→ JOB A
In the text about the human foot, what profession does the writer say they have?

Human foot
A perfect suspension
A car crashing a wall is a great analogy for demonstrating how fore-foot striking is superior to heel striking in running. Let me talk you through it…
Human foot evolved to be an integral and complete part of a natural suspension system for his heavy body. It also evolved in a way that promotes a fore-foot strike running style. Despite those natural predispositions most runners today still heel strike and wear heavily wedged shoes, as if feet weren’t made for running and needed aid. This fore-foot strike vs heel strike debate has been going on for decades now and I felt I needed to chip in.
Disclaimer
Perhaps I should also preface the upcoming discussion with a disclaimer that I’m not a physician nor an anthropologist nor any kind of shoe or human body specialist. I am however a mechanical engineer and suspension systems are indeed a part of what I specialise in. This I hope should give my opinion a unique perspective. That of a physicist watching a mechanical structure and considering the dynamic forces acting upon it. Besides, I’m a passionate ultra-runner. The thousands of foot-miles I’ve covered so far plus the tens of pairs of running shoes I used in the process should also count for something. But leaning on authority isn’t a great practice in any kind of discussion so let’s see if we can come up with some agreeable line of argumentation here, shall we?

→ MATERIAL SUPPLIED
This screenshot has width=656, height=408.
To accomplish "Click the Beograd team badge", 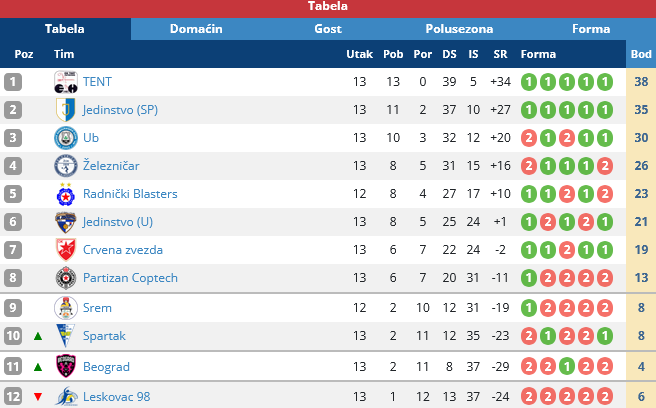I will click(x=66, y=367).
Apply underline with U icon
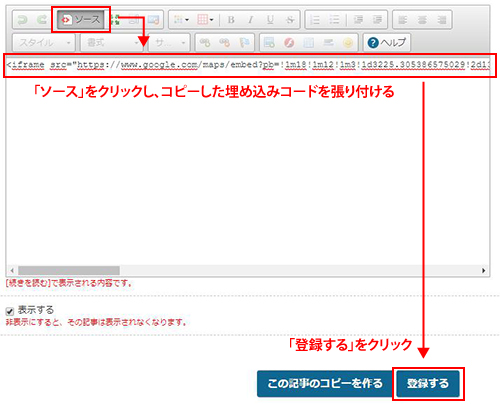 (x=270, y=20)
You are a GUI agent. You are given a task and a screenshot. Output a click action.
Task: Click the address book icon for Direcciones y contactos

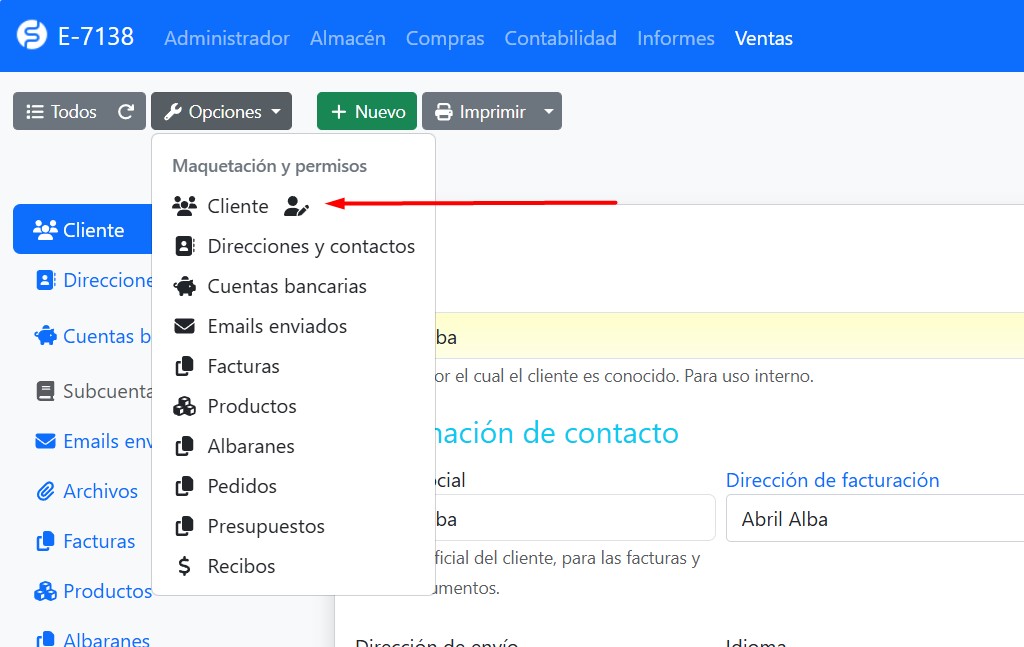click(x=184, y=246)
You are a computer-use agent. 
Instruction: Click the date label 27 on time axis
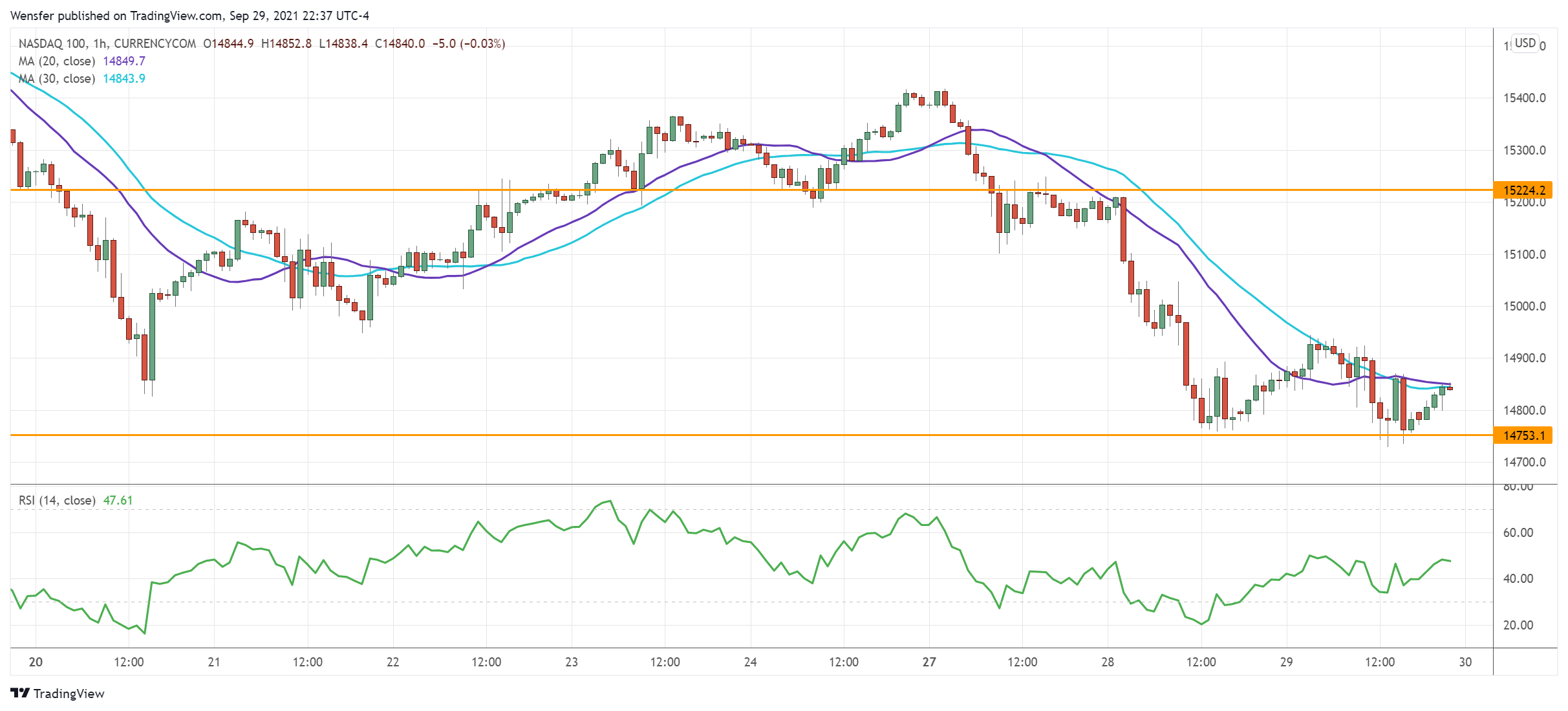[929, 662]
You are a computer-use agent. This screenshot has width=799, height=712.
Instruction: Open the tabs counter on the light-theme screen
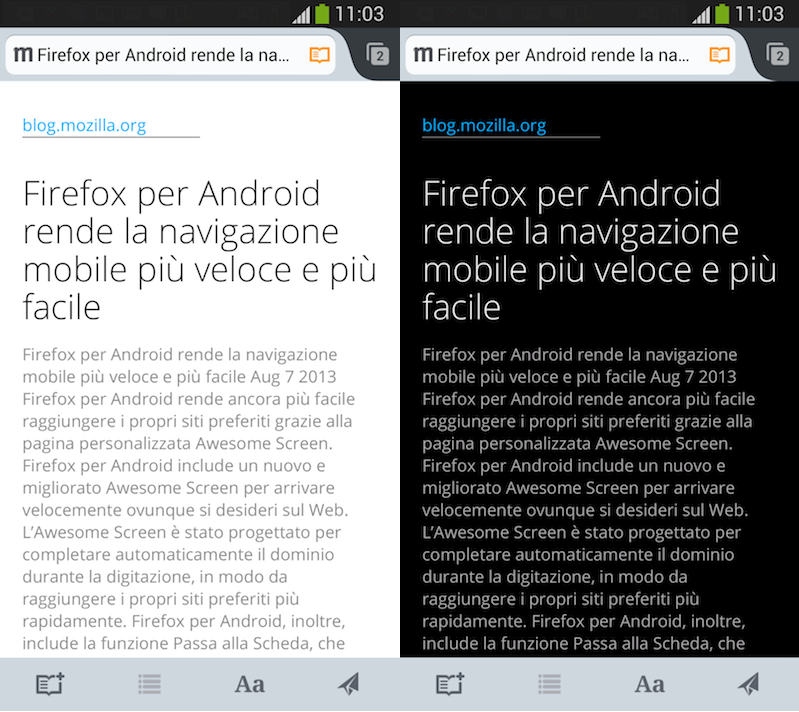point(378,55)
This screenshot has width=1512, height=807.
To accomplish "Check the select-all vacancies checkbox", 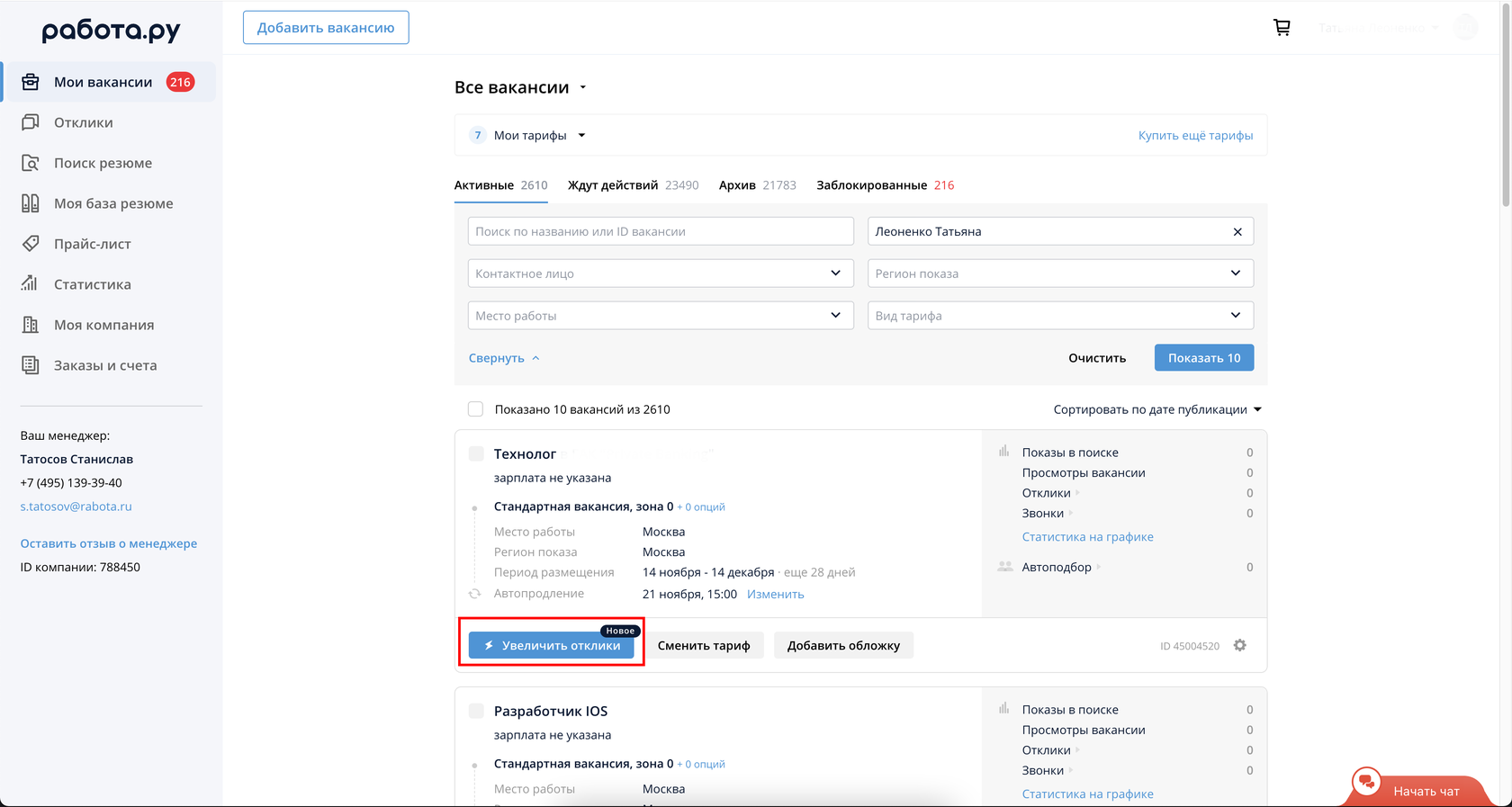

→ JOB B
Please rewrite the entries from the line containing "Apply underline with U icon" through the end of the entries, replacing "Instruction" with "Command" and keeping everything else the same. Leave the pictures out.

→ EXERCISE SOLUTION A
The writer is a mechanical engineer.

→ EXERCISE SOLUTION B
Apply underline with U icon
 (x=270, y=20)
You are a GUI agent. You are given a task and a screenshot. Output a click action.
Task: Click the address book icon for Direcciones y contactos

click(x=184, y=246)
You are a computer-use agent. 
Command: Click the date label 27 on time axis
[929, 662]
You are a computer-use agent. This screenshot has width=799, height=712.
Command: Open the tabs counter on the light-theme screen
point(378,55)
This screenshot has width=1512, height=807.
To accomplish "Check the select-all vacancies checkbox", 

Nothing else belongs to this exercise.